Saturday, November 03, 2007

This was so predictable

Take a look at an article about Karen Hughes entitled "Out to pasture":

...Hughes failed in an assignment for which she had little experience, since her expertise is not foreign affairs, but domestic political campaigns. Despite her confidante status with the president and access to secretary of state Condoleezza Rice, she never really succeeded in her job. Her first failure was not sufficiently making the administration realise that foreign public opinion must be taken into serious consideration in decisions pertaining to America’s role in the world. Public diplomacy, to paraphrase Edward R Murrow, head of USIA during the Kennedy administration, has to be there at the take-off, not at the crash landing. With Hughes, however, it remained essentially a footnote to actions the administration took without substantive thought to the reactions of the rest of mankind. The US did what it wanted, no matter how “they” overseas reacted to “us” in the homeland.

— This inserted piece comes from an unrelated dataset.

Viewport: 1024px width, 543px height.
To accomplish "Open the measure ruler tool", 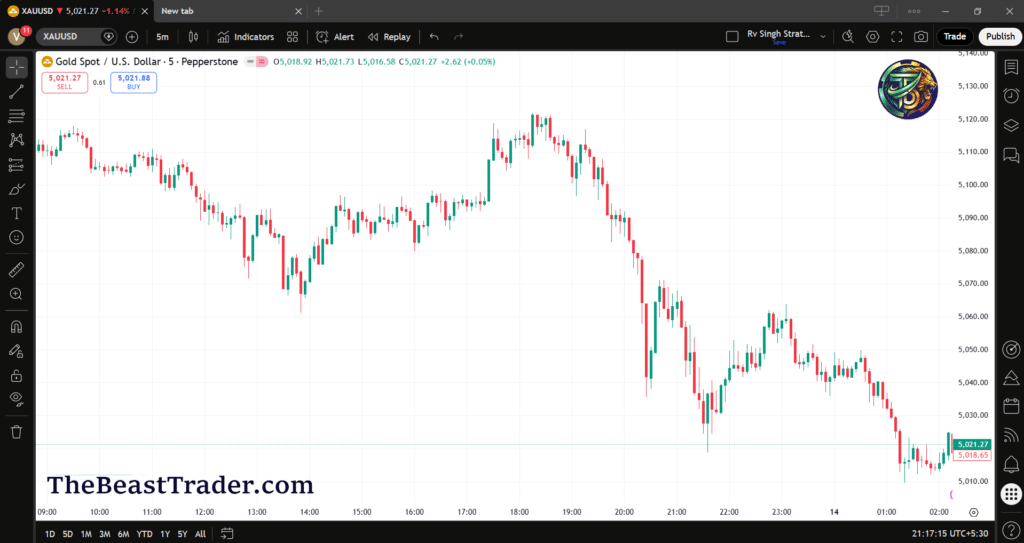I will [16, 270].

Our aggressiveness in the Middle East - and most recently toward Iran - is but one indication of this arrogant attitude.
...
Hughes’s third failure - and that of the administration she serves - is perhaps her worst. It is that American public diplomacy - at its best, an effort by the US to show respect to the opinions of mankind and engage in a global dialogue - has become perceived worldwide as the basest form of propaganda. The educational exchange programmes and cultural presentations Hughes supported are all to the good, but with her public diplomacy justifying policies that much of the world finds appalling, she diminished whatever value public diplomacy can have in advancing US national interests and international understanding.

Would somebody please put a non-partisan career diplomat in charge of this sort of thing?